+++ Dataset excerpts +++

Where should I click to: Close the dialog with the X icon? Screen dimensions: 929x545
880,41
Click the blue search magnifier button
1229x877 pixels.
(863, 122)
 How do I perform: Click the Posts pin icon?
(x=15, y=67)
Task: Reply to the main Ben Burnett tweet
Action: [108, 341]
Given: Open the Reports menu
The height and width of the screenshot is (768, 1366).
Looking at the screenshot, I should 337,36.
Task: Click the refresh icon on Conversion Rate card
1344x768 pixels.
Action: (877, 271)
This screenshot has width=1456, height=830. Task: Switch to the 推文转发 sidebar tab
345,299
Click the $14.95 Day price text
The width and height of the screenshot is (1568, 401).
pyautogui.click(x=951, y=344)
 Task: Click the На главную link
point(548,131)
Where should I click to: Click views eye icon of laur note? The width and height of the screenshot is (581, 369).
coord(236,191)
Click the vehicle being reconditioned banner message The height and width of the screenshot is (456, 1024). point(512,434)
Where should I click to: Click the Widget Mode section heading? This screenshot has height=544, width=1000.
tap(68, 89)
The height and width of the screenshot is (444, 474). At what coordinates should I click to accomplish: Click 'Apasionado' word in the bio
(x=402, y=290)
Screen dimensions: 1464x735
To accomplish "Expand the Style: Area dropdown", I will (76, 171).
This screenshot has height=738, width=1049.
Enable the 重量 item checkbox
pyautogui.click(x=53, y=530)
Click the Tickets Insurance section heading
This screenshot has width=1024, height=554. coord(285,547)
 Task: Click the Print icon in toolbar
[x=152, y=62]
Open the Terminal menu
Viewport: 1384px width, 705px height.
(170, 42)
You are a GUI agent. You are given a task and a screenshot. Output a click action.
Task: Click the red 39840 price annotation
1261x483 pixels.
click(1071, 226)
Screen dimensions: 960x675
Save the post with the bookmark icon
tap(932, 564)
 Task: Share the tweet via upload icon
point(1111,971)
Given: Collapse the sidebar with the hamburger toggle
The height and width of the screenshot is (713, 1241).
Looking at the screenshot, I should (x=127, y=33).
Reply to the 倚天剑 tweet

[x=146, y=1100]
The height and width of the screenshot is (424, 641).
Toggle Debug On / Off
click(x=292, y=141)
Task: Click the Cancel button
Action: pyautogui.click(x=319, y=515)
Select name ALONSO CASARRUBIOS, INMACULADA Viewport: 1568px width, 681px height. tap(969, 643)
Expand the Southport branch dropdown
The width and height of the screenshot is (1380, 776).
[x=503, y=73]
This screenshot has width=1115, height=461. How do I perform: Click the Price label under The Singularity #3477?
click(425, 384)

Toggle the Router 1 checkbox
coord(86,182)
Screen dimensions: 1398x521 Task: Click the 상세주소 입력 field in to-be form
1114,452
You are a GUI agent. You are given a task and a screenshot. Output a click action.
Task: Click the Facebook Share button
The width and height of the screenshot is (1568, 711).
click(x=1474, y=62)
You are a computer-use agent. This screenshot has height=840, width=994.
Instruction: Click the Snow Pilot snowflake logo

+++

Task to complete
Word for word, copy out all the data given above.

Reply
Where should I click to: Close the dialog with the X icon? Screen dimensions: 929x545
880,41
Click the blue search magnifier button
1229x877 pixels.
(863, 122)
 How do I perform: Click the Posts pin icon?
(x=15, y=67)
Task: Reply to the main Ben Burnett tweet
Action: [108, 341]
Given: Open the Reports menu
The height and width of the screenshot is (768, 1366).
Looking at the screenshot, I should 337,36.
Task: Click the refresh icon on Conversion Rate card
1344x768 pixels.
Action: (877, 271)
This screenshot has width=1456, height=830. Task: Switch to the 推文转发 sidebar tab
345,299
Click the $14.95 Day price text
The width and height of the screenshot is (1568, 401).
pyautogui.click(x=951, y=344)
 Task: Click the На главную link
point(548,131)
Where should I click to: Click views eye icon of laur note? The width and height of the screenshot is (581, 369).
coord(236,191)
Click the vehicle being reconditioned banner message The height and width of the screenshot is (456, 1024). point(512,434)
Where should I click to: Click the Widget Mode section heading? This screenshot has height=544, width=1000.
tap(68, 89)
The height and width of the screenshot is (444, 474). At what coordinates should I click to accomplish: Click 'Apasionado' word in the bio
(x=402, y=290)
Screen dimensions: 1464x735
To accomplish "Expand the Style: Area dropdown", I will (76, 171).
This screenshot has height=738, width=1049.
Enable the 重量 item checkbox
pyautogui.click(x=53, y=530)
Click the Tickets Insurance section heading
This screenshot has width=1024, height=554. coord(285,547)
 Task: Click the Print icon in toolbar
[x=152, y=62]
Open the Terminal menu
Viewport: 1384px width, 705px height.
(170, 42)
You are a GUI agent. You are given a task and a screenshot. Output a click action.
Task: Click the red 39840 price annotation
1261x483 pixels.
click(1071, 226)
Screen dimensions: 960x675
Save the post with the bookmark icon
tap(932, 564)
 Task: Share the tweet via upload icon
point(1111,971)
Given: Collapse the sidebar with the hamburger toggle
The height and width of the screenshot is (713, 1241).
Looking at the screenshot, I should (x=127, y=33).
Reply to the 倚天剑 tweet

[x=146, y=1100]
The height and width of the screenshot is (424, 641).
Toggle Debug On / Off
click(x=292, y=141)
Task: Click the Cancel button
Action: pyautogui.click(x=319, y=515)
Select name ALONSO CASARRUBIOS, INMACULADA Viewport: 1568px width, 681px height. tap(969, 643)
Expand the Southport branch dropdown
The width and height of the screenshot is (1380, 776).
[x=503, y=73]
This screenshot has width=1115, height=461. How do I perform: Click the Price label under The Singularity #3477?
click(425, 384)

Toggle the Router 1 checkbox
coord(86,182)
Screen dimensions: 1398x521 Task: Click the 상세주소 입력 field in to-be form
1114,452
You are a GUI agent. You are given a task and a screenshot. Output a click action.
Task: Click the Facebook Share button
The width and height of the screenshot is (1568, 711).
click(x=1474, y=62)
You are a computer-use agent. This screenshot has height=840, width=994.
Instruction: Click the Snow Pilot snowflake logo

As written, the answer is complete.